Reduced leukocyte mitochondrial DNA copy number is associated with relative telomere length and oxidative DNA damage in biliary atresia patients

Abstract

Objective: Mitochondrial dysfunction has been shown to be involved in the pathophysiology of biliary atresia (BA); however, the mechanism has yet to be elucidated. There has been no study regarding the possible relationships between relative telomere length, oxidative DNA damage in the form of 8-hydroxy-2′-deoxyguanosine (8-OHdG), and mitochondrial function in BA patients. We therefore investigated associations between mitochondrial DNA (mtDNA) copy number, relative telomere length, and 8-OHdG in peripheral blood leukocytes of BA patients. Methods: A total of 228 subjects (114 BA patients and 114 age-matched healthy controls) were enrolled in this case-control study. The mtDNA copy number, relative telomere length, and plasma 8-OHdG were measured. Results: The mtDNA copy number was significantly lower in BA patients than controls (p=0.0015). Furthermore, short telomere length and elevated plasma 8-OHdG were observed in BA patients (p<0.0001). Stratified analysis showed that mtDNA copy number was inversely associated with relative telomere length in BA patients (r=-0.49, p<0.0001), whereas mtDNA copy number in BA children revealed a positive correlation with 8-OHdG (r=0.31, p=0.001). Additionally, there was a negative correlation between mtDNA copy number and age in BA patients (r=-0.32, p=0.001).

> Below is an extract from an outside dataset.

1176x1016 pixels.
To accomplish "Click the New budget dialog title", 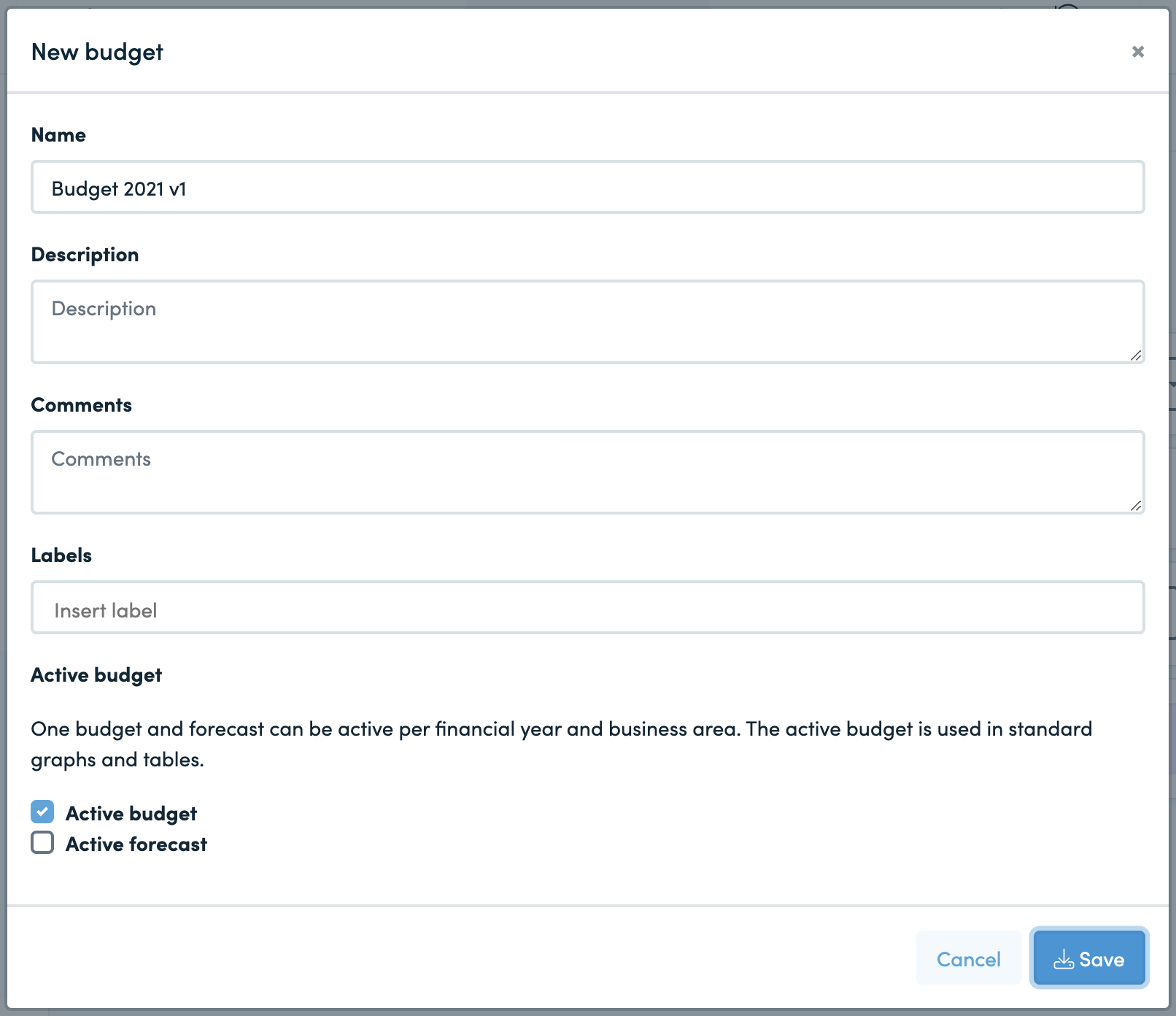I will pos(96,52).
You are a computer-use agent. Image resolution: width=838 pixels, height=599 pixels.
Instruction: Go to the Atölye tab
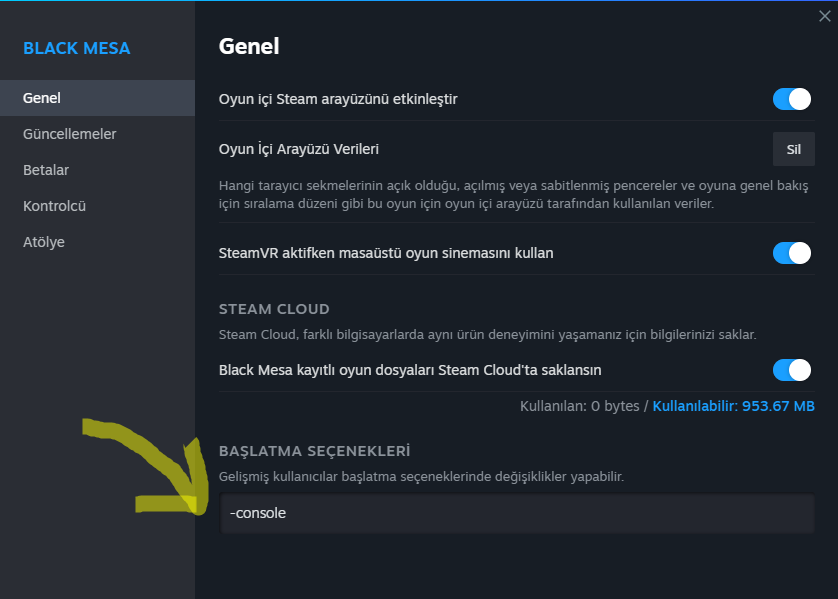coord(44,242)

Conclusions: Decreased mtDNA copy number in BA patients was associated with relative telomere length and plasma 8-OHdG. These findings suggest that mtDNA copy number could be used as a biomarker for predicting cellular damage in post-operative BA patients; however, the prognostic role of mtDNA copy number in BA remains to be established in a longitudinal study.